Trata-se de uma revolução? Midiá¬tica, sem dúvida. A repercussão na imprensa do trabalho de Venter me lembrou da clonagem da ovelha Dolly por Ian Wilmut em 1996. Vocês devem se lembrar. “Vão clonar seres humanos! Estão brincando de Deus. Vamos criar imediatamente comitês científicos para proibir a clonagem reprodutiva humana.” Isso era repetido constantemente pela mídia. Lembro-me muito bem porque fui convidada a fazer parte de um desses comitês, todos preocupadíssimos em proibir a clonagem humana. Eu estava muito menos temerosa com os riscos de se fazerem clones humanos e muito mais interessada em que se aprovassem as pesquisas com células-tronco embrionárias. E foi o que acabou acontecendo. Hoje, 14 anos depois, ninguém mais fala de clonagem reprodutiva humana. Mas estamos revendo esse filme, agora com o suposto risco de se criar “vida em laboratório”. O presidente dos Estados Unidos, Barack Obama, já determinou a instituição de comitês de ética para que sejam identificados os limites éticos e minimizados os possíveis riscos. Por outro lado, o pediatra Carlo Bellieni, no diário do vaticano L’ Osservatore Romano, diz que “a pesquisa é um trabalho de engenharia genética de alto nível, mais um passo na substituição de parte de DNA, mas na realidade não se criou vida”. Concordo com ele.

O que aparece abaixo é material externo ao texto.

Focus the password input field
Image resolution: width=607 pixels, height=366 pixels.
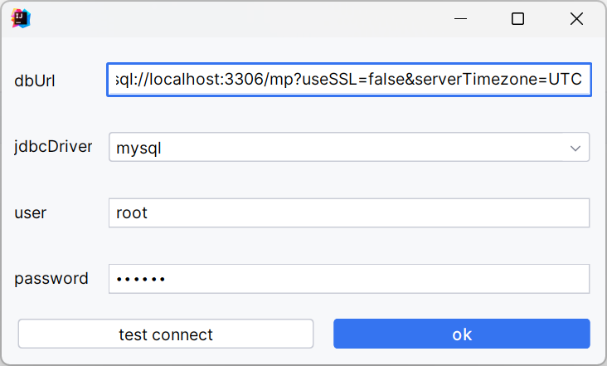click(348, 279)
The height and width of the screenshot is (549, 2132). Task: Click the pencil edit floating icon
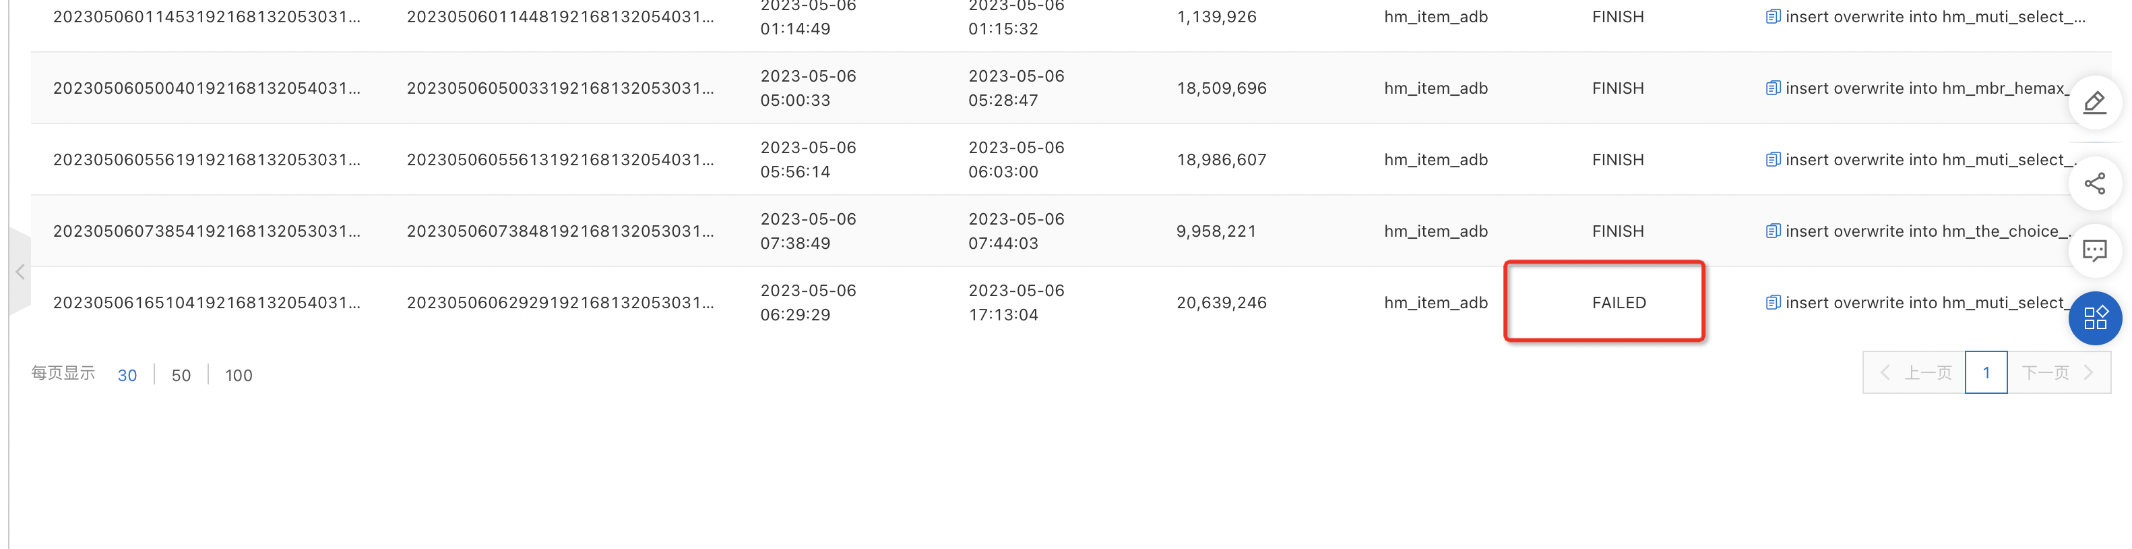2095,103
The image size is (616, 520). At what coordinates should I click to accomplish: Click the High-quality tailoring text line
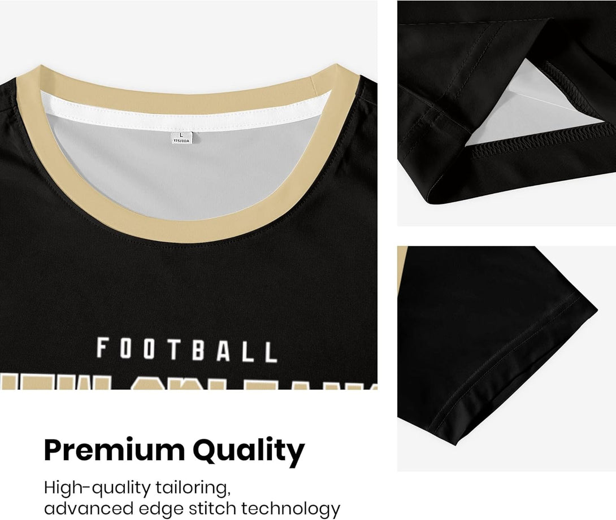[x=137, y=488]
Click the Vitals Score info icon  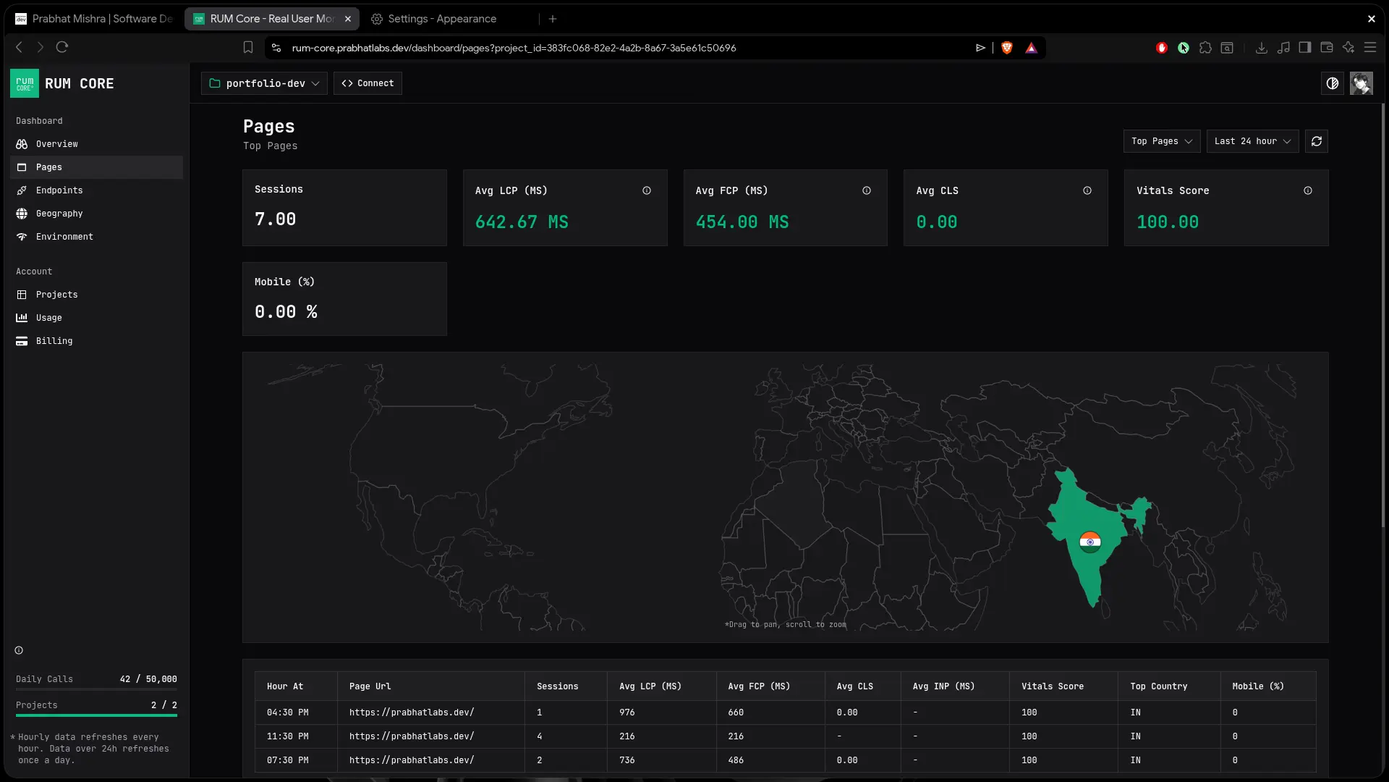pos(1308,190)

Quais são as implicações futuras? Quais serão as aplicações? É difícil prever. No caso da ovelha Dolly a grande revolução foi descobrir que uma célula adulta poderia ser reprogramada e voltar a ser totipotente, o que abriu caminho para as pesquisas com células-tronco. Já a estratégia para criar a bactéria de Craig Venter poderá permitir aprimorar as técnicas de engenharia genética, produzindo novos microrganismos úteis ao homem, como por exemplo bactérias mais eficientes em degradar a celulose ou o plástico, gerando novas formas de combustível biodegradável. Ou bactérias intestinais que nos permitissem digerir a celulose tão bem como os ruminantes. Além disso, ela poderia contribuir para melhorar as técnicas de terapia gênica, corrigindo genes defeituosos em pacientes com doenças genéticas. Um outro grande feito do qual se falou pouco foi a estratégia utilizada por Venter para que a bactéria receptora não destruísse o genoma da bactéria doadora e o adotasse como se fosse seu. Essa tecnologia poderia abrir novos caminhos para impedir a rejeição no caso de transplantes alogênicos ou talvez até xenotransplantes. O futuro dirá. Deu-se mais um salto qualitativo tecnológico que certamente merece ser aplaudido.

Mayana Zatz é professora titular do Instituto de Biociências da Universidade de São Paulo e coordenadora do Centro de Estudos do Genoma Humano da USP.